Preliminary investigations point to three of the fires being accidental, with the cause of the other three still to be determined, Ginger Colbrun, spokeswoman for the Bureau of Alcohol, Tobacco, Firearms and Explosives (ATF), told AFP.
"At this time, there is no evidence that (the six fires) are linked or racially motivated," Colbrun said, stressing that investigations into all the incidents are still ongoing.
Fears that the church fires might have been racially motivated were prompted by the fact that they occurred in the wake of the June 17 killing of nine black worshippers at an African-American church in Charleston, South Carolina.
The latest fire, on Tuesday, gutted Mount Zion African Methodist Episcopal church in Greeleyville, about 60 miles (100 kilometers) north of Charleston.
The same church was set ablaze 20 years ago by two young Ku Klux Klan members who later pleaded guilty to federal civil rights charges.
Later Thursday, South Carolina Law Enforcement Division released a statement saying its investigation was over and "the cause of the fire was best classified as natural."
The blaze broke out shortly after lightning struck the area.
In a separate statement, Justice Department spokeswoman Melanie Newman said authorities were looking into the blazes across five states, but also found no links between any of them.
"Preliminary investigations indicate that two of the fires were started by natural causes and one was the result of an electrical fire," Newman said in a statement.

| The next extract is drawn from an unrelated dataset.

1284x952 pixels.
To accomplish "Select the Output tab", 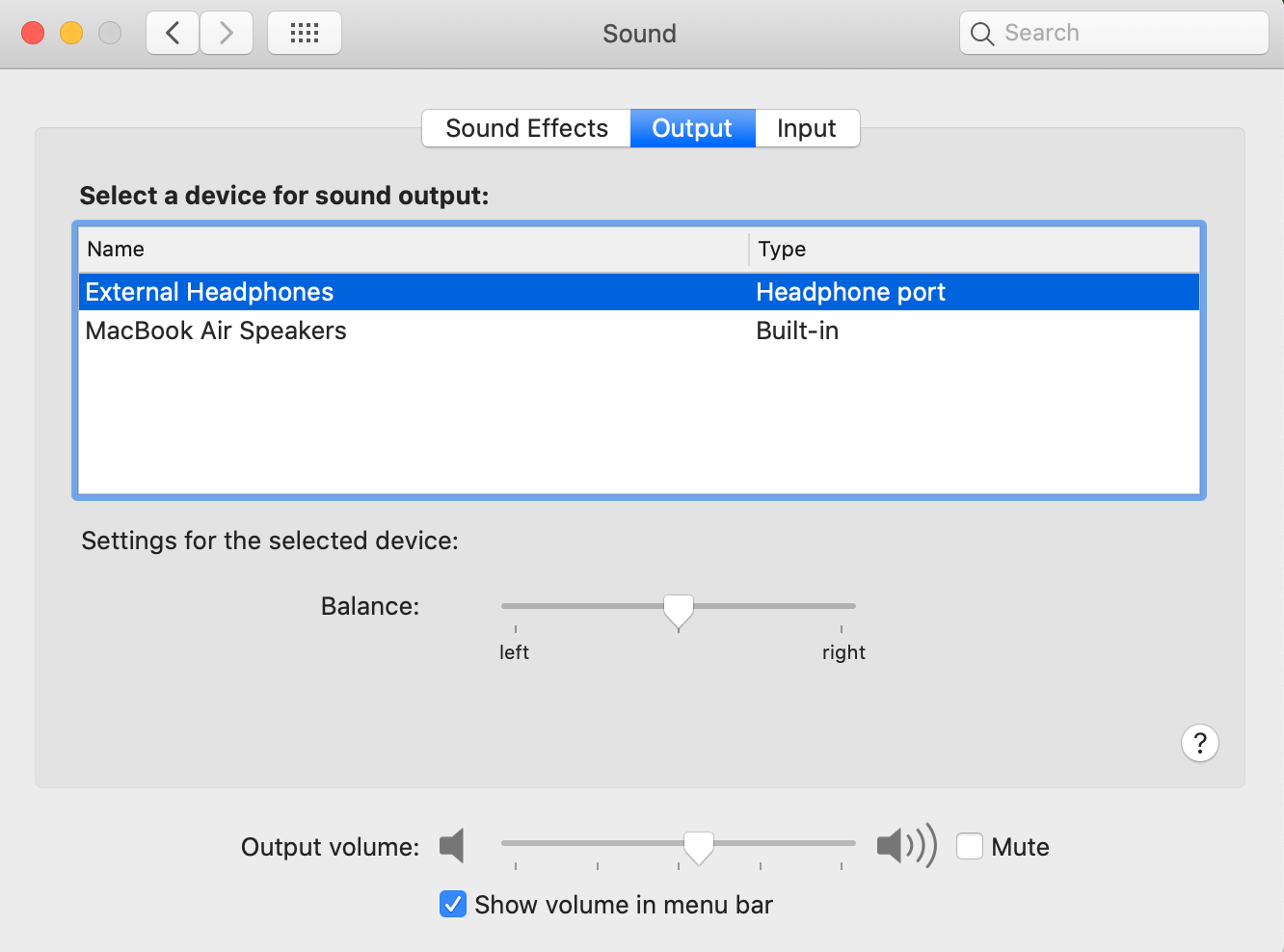I will (691, 127).
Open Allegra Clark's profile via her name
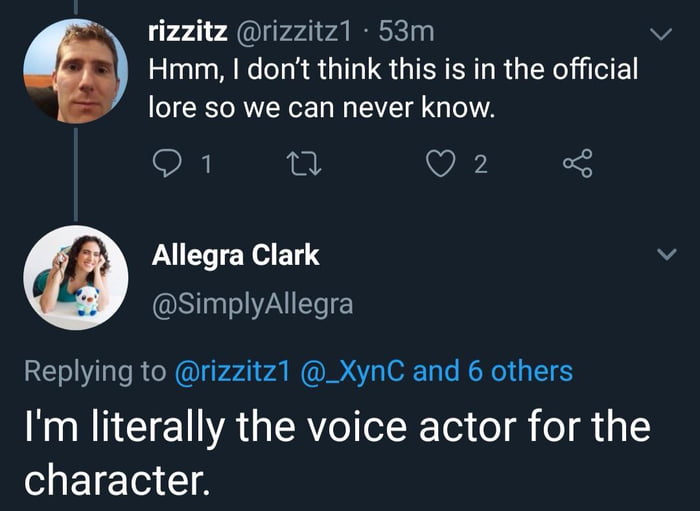The width and height of the screenshot is (700, 511). coord(235,255)
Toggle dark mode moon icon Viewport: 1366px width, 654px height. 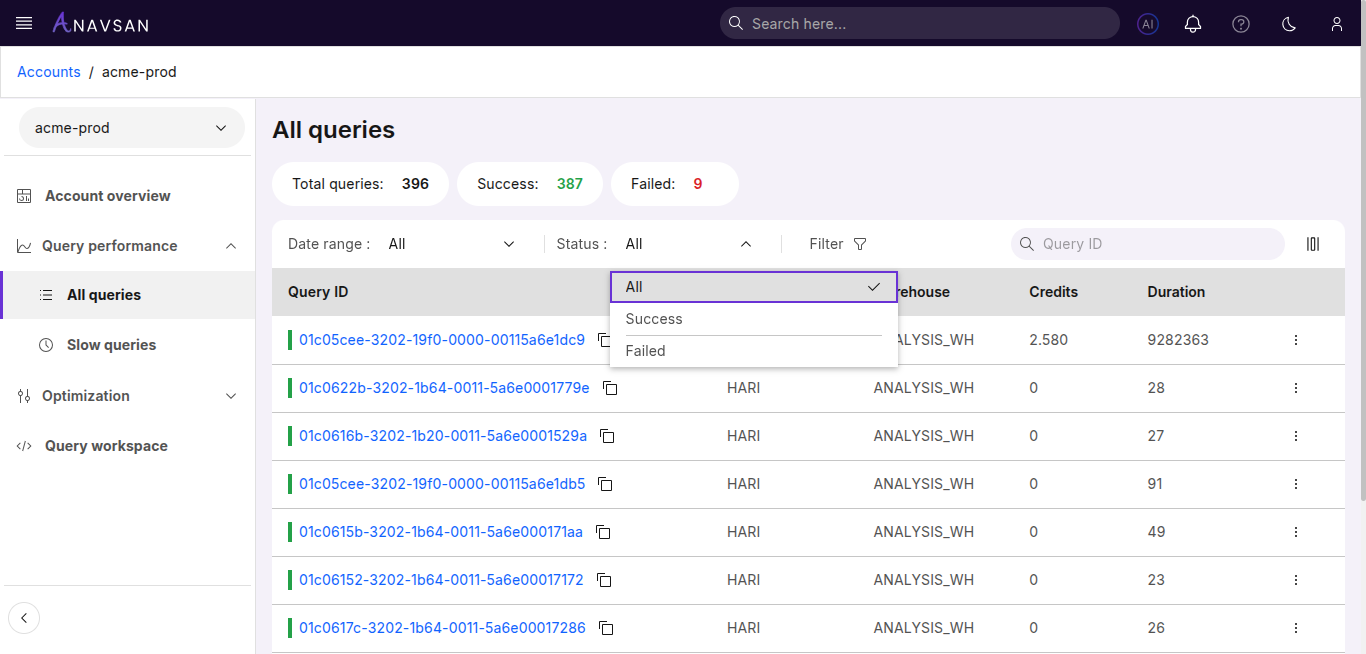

Other black churches struck by fire since June 22 were located in Georgia, Tennessee, North Carolina and Florida, as well as a second church in South Carolina.
US news media have previously said at least three of the fires were possible acts of arson, and that a fourth involved a tree limb falling on power lines.
Tuesday's fire in Greeleyville erupted a few hours after the National Association for the Advancement of Colored People (NAACP) urged black churches nationwide to take "necessary precautions."
The hashtag #WhoIsBurningBlackChurches trended on Twitter, with some dreading a revival of a wave of church arsons that gripped the United States in the 1990s.
In a 2013 report, the National Fire Protection Association said 16 percent of the nearly 1,800 fires that break out at US places of worship and funeral homes every year are set intentionally.
Under the 1996 Church Arson Prevention Act, the ATF is tasked with investigating the origin and cause of all fires or bomb attacks that occur at houses of worship throughout the United States.